──────── RECORD EXTRACTS

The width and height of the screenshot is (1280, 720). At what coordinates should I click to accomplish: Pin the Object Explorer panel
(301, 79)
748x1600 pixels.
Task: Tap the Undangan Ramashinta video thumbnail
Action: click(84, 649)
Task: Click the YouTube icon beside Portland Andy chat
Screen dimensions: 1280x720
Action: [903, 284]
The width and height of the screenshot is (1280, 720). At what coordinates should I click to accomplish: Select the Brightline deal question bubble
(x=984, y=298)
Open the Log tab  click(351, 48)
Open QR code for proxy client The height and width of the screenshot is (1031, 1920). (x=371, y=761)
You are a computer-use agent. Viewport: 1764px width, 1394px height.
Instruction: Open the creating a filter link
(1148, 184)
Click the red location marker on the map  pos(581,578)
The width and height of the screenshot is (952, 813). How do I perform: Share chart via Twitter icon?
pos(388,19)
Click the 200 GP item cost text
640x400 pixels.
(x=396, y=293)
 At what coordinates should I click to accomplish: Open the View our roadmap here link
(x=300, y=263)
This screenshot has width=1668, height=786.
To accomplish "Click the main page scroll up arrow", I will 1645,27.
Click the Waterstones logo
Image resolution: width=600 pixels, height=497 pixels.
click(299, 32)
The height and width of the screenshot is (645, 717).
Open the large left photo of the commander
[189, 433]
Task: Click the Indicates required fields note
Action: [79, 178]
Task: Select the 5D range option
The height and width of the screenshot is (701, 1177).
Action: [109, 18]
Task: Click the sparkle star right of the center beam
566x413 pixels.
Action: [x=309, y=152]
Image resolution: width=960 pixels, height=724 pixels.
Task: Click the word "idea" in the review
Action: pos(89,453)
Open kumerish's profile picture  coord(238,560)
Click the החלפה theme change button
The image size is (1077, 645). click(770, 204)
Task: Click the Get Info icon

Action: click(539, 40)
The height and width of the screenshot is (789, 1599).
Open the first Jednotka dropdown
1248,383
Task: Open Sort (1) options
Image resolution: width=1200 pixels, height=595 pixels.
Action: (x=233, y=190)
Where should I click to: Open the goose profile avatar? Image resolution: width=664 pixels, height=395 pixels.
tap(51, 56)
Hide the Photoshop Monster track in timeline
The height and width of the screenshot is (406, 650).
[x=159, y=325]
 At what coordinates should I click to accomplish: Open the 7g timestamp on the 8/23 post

────────────────

| EXERCISE GOAL |
The full set of records above must be reproduced exactly in the reply.

| RESULT |
The width and height of the screenshot is (1280, 720). At what coordinates should I click to accomplish: Pin the Object Explorer panel
(301, 79)
748x1600 pixels.
Task: Tap the Undangan Ramashinta video thumbnail
Action: click(84, 649)
Task: Click the YouTube icon beside Portland Andy chat
Screen dimensions: 1280x720
Action: [903, 284]
The width and height of the screenshot is (1280, 720). At what coordinates should I click to accomplish: Select the Brightline deal question bubble
(x=984, y=298)
Open the Log tab  click(351, 48)
Open QR code for proxy client The height and width of the screenshot is (1031, 1920). (x=371, y=761)
You are a computer-use agent. Viewport: 1764px width, 1394px height.
Instruction: Open the creating a filter link
(1148, 184)
Click the red location marker on the map  pos(581,578)
The width and height of the screenshot is (952, 813). How do I perform: Share chart via Twitter icon?
pos(388,19)
Click the 200 GP item cost text
640x400 pixels.
(x=396, y=293)
 At what coordinates should I click to accomplish: Open the View our roadmap here link
(x=300, y=263)
This screenshot has width=1668, height=786.
To accomplish "Click the main page scroll up arrow", I will 1645,27.
Click the Waterstones logo
Image resolution: width=600 pixels, height=497 pixels.
click(299, 32)
The height and width of the screenshot is (645, 717).
Open the large left photo of the commander
[189, 433]
Task: Click the Indicates required fields note
Action: [79, 178]
Task: Select the 5D range option
The height and width of the screenshot is (701, 1177).
Action: [109, 18]
Task: Click the sparkle star right of the center beam
566x413 pixels.
Action: [x=309, y=152]
Image resolution: width=960 pixels, height=724 pixels.
Task: Click the word "idea" in the review
Action: pos(89,453)
Open kumerish's profile picture  coord(238,560)
Click the החלפה theme change button
The image size is (1077, 645). click(770, 204)
Task: Click the Get Info icon

Action: click(539, 40)
The height and width of the screenshot is (789, 1599).
Open the first Jednotka dropdown
1248,383
Task: Open Sort (1) options
Image resolution: width=1200 pixels, height=595 pixels.
Action: (x=233, y=190)
Where should I click to: Open the goose profile avatar? Image resolution: width=664 pixels, height=395 pixels.
tap(51, 56)
Hide the Photoshop Monster track in timeline
The height and width of the screenshot is (406, 650).
[x=159, y=325]
 At what coordinates should I click to accomplish: Open the 7g timestamp on the 8/23 post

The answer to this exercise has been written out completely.